Please give the listing again in its entirety, exactly as written.

################

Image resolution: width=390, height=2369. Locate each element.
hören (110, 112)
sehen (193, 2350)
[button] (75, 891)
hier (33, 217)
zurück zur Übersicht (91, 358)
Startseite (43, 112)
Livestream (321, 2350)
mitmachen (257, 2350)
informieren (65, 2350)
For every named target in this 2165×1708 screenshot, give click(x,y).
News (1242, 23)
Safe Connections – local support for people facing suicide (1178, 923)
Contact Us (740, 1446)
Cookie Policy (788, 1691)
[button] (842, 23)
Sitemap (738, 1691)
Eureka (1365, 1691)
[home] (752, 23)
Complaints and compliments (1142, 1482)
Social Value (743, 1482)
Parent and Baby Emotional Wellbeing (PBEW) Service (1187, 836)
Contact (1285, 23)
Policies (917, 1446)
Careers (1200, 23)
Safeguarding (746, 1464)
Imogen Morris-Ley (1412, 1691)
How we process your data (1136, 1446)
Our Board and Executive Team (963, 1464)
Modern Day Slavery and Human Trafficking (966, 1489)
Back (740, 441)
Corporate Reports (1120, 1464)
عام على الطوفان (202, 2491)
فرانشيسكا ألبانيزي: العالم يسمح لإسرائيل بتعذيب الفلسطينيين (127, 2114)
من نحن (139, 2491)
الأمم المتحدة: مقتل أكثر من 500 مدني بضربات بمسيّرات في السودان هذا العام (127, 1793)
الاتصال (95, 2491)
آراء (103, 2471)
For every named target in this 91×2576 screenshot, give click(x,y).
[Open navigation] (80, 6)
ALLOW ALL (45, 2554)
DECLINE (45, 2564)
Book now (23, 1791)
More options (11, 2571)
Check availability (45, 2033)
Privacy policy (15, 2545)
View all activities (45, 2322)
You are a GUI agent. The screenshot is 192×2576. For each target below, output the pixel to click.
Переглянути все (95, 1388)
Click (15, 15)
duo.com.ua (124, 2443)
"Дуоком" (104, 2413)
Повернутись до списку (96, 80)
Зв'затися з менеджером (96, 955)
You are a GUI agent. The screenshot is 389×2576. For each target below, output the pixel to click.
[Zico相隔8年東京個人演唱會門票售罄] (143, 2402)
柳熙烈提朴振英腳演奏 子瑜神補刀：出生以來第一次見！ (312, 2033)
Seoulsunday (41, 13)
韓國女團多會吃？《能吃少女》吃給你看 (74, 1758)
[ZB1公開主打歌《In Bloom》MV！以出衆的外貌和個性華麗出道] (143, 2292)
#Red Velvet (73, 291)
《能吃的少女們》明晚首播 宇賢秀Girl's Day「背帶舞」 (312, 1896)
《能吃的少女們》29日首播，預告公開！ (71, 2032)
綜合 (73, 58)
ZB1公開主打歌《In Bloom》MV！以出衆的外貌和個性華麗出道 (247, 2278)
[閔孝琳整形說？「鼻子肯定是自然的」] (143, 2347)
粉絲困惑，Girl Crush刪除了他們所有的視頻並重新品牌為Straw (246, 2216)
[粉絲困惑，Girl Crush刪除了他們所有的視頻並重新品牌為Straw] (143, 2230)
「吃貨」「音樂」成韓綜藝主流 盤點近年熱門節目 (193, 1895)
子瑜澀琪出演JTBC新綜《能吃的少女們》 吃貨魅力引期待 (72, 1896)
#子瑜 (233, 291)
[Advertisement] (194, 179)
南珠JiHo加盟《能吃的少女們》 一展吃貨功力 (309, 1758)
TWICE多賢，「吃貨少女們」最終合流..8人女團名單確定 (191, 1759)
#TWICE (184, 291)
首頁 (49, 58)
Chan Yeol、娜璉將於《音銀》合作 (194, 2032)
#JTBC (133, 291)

################

▶ _Written answer_
Image resolution: width=390, height=2369. Locate each element.
hören (110, 112)
sehen (193, 2350)
[button] (75, 891)
hier (33, 217)
zurück zur Übersicht (91, 358)
Startseite (43, 112)
Livestream (321, 2350)
mitmachen (257, 2350)
informieren (65, 2350)
For every named target in this 2165×1708 screenshot, give click(x,y).
News (1242, 23)
Safe Connections – local support for people facing suicide (1178, 923)
Contact Us (740, 1446)
Cookie Policy (788, 1691)
[button] (842, 23)
Sitemap (738, 1691)
Eureka (1365, 1691)
[home] (752, 23)
Complaints and compliments (1142, 1482)
Social Value (743, 1482)
Parent and Baby Emotional Wellbeing (PBEW) Service (1187, 836)
Contact (1285, 23)
Policies (917, 1446)
Careers (1200, 23)
Safeguarding (746, 1464)
Imogen Morris-Ley (1412, 1691)
How we process your data (1136, 1446)
Our Board and Executive Team (963, 1464)
Modern Day Slavery and Human Trafficking (966, 1489)
Back (740, 441)
Corporate Reports (1120, 1464)
عام على الطوفان (202, 2491)
فرانشيسكا ألبانيزي: العالم يسمح لإسرائيل بتعذيب الفلسطينيين (127, 2114)
من نحن (139, 2491)
الأمم المتحدة: مقتل أكثر من 500 مدني بضربات بمسيّرات في السودان هذا العام (127, 1793)
الاتصال (95, 2491)
آراء (103, 2471)
For every named target in this 91×2576 screenshot, give click(x,y).
[Open navigation] (80, 6)
ALLOW ALL (45, 2554)
DECLINE (45, 2564)
Book now (23, 1791)
More options (11, 2571)
Check availability (45, 2033)
Privacy policy (15, 2545)
View all activities (45, 2322)
You are a GUI agent. The screenshot is 192×2576. For each target below, output the pixel to click.
Переглянути все (95, 1388)
Click (15, 15)
duo.com.ua (124, 2443)
"Дуоком" (104, 2413)
Повернутись до списку (96, 80)
Зв'затися з менеджером (96, 955)
You are a GUI agent. The screenshot is 389×2576. For each target below, output the pixel to click.
[Zico相隔8年東京個人演唱會門票售罄] (143, 2402)
柳熙烈提朴振英腳演奏 子瑜神補刀：出生以來第一次見！ (312, 2033)
Seoulsunday (41, 13)
韓國女團多會吃？《能吃少女》吃給你看 (74, 1758)
[ZB1公開主打歌《In Bloom》MV！以出衆的外貌和個性華麗出道] (143, 2292)
#Red Velvet (73, 291)
《能吃的少女們》明晚首播 宇賢秀Girl's Day「背帶舞」 (312, 1896)
《能吃的少女們》29日首播，預告公開！ (71, 2032)
綜合 (73, 58)
ZB1公開主打歌《In Bloom》MV！以出衆的外貌和個性華麗出道 (247, 2278)
[閔孝琳整形說？「鼻子肯定是自然的」] (143, 2347)
粉絲困惑，Girl Crush刪除了他們所有的視頻並重新品牌為Straw (246, 2216)
[粉絲困惑，Girl Crush刪除了他們所有的視頻並重新品牌為Straw] (143, 2230)
「吃貨」「音樂」成韓綜藝主流 盤點近年熱門節目 (193, 1895)
子瑜澀琪出演JTBC新綜《能吃的少女們》 吃貨魅力引期待 (72, 1896)
#子瑜 (233, 291)
[Advertisement] (194, 179)
南珠JiHo加盟《能吃的少女們》 一展吃貨功力 (309, 1758)
TWICE多賢，「吃貨少女們」最終合流..8人女團名單確定 (191, 1759)
#TWICE (184, 291)
首頁 (49, 58)
Chan Yeol、娜璉將於《音銀》合作 (194, 2032)
#JTBC (133, 291)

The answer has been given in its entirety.